Frequently asked questions
     What is the Google JWT issuer URL?
  
  The iss claim in Google-issued ID tokens is https://accounts.google.com (or a tenant-specific Google Workspace host). Your verifier should validate iss against this value. Google's JWKS endpoint is https://www.googleapis.com/oauth2/v3/certs and signs with RS256. 
 
 
   How do I verify a Google ID token?
  
  Fetch Google's public keys from https://www.googleapis.com/oauth2/v3/certs, verify the RS256 signature, and validate iss (https://accounts.google.com) and aud (your OAuth 2.0 client ID). Use a JWKS client that caches and refetches on unknown kid: Google rotates signing keys roughly weekly. In Node.js use jose's createRemoteJWKSet; in Python use PyJWKClient; in Spring Boot use NimbusJwtDecoder with jwk-set-uri. 
 
 
   What is the azp claim in Google JWTs?
  
  azp (authorized party) is the client ID the token was issued to. It is present when a token is issued to a different client than the audience (common in multi-client Google Workspace scenarios). Validate azp matches your client ID when present, in addition to aud. Without the azp check, a token issued to one of your client IDs could be replayed against a service expecting a different client. 
 
 
 
 
  Related
    issuers hub  
  aud claim reference  
  verify in Node.js

Claim	Meaning for this issuer
`iss`	https://accounts.google.com (or the accounts.google.com tenant host for Workspace).
`sub`	Stable Google account identifier (a numeric ID, not the email). Use this as your user's primary key: it is stable even if the email changes.

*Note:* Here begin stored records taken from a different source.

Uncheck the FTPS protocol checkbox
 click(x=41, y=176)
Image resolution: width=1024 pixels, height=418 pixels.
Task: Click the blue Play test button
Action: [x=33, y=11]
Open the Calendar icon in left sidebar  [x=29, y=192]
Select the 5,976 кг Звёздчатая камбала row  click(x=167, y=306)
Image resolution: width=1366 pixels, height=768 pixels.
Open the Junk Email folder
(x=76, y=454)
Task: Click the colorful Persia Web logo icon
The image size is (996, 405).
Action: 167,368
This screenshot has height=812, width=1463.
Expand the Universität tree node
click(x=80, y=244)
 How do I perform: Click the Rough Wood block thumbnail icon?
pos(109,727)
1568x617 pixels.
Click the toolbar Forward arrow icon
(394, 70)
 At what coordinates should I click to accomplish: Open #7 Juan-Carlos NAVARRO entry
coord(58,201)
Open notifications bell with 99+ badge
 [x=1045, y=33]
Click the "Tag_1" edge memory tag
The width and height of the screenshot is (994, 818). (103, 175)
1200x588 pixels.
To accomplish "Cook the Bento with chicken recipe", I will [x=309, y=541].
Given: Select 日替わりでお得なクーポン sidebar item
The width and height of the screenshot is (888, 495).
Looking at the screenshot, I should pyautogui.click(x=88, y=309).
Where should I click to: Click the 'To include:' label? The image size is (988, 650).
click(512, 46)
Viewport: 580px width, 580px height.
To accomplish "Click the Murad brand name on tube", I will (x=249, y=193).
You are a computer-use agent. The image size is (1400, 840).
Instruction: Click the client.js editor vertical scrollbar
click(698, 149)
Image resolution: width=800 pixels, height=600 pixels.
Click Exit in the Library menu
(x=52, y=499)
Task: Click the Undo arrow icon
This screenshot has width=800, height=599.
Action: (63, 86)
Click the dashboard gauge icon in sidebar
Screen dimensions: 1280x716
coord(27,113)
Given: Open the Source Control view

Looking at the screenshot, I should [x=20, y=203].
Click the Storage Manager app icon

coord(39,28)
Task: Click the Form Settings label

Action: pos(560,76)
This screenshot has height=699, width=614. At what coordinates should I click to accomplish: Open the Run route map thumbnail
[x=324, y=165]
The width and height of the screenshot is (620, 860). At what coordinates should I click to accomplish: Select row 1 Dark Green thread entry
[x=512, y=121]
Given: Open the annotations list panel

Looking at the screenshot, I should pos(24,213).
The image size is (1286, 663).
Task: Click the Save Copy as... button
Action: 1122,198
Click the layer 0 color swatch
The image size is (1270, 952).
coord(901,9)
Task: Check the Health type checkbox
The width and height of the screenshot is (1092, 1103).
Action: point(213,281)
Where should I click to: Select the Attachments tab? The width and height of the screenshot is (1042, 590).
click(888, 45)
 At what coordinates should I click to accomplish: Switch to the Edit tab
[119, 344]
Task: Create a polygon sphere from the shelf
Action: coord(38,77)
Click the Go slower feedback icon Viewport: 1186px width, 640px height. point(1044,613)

`aud`	Your OAuth 2.0 client ID. Validate this on every request: a token with the wrong aud was issued for a different app.
`azp`	Authorized party: the client ID the token was issued to. Present when a token is issued to a different client than the audience (multi-client scenarios). Validate azp matches your client ID when present.
`hd`	Hosted domain: present only for Google Workspace accounts. Validate hd against your Workspace domain to restrict access to your organization.
`email`	The user's email. Note email can change; use sub as the stable identifier, email as a display value.
`email_verified`	Boolean: whether Google has verified the user controls this email. Reject unverified emails for high-trust flows.
`at_hash`	Access token hash: binds the ID token to the access token issued alongside it. Optional but useful for detecting token substitution.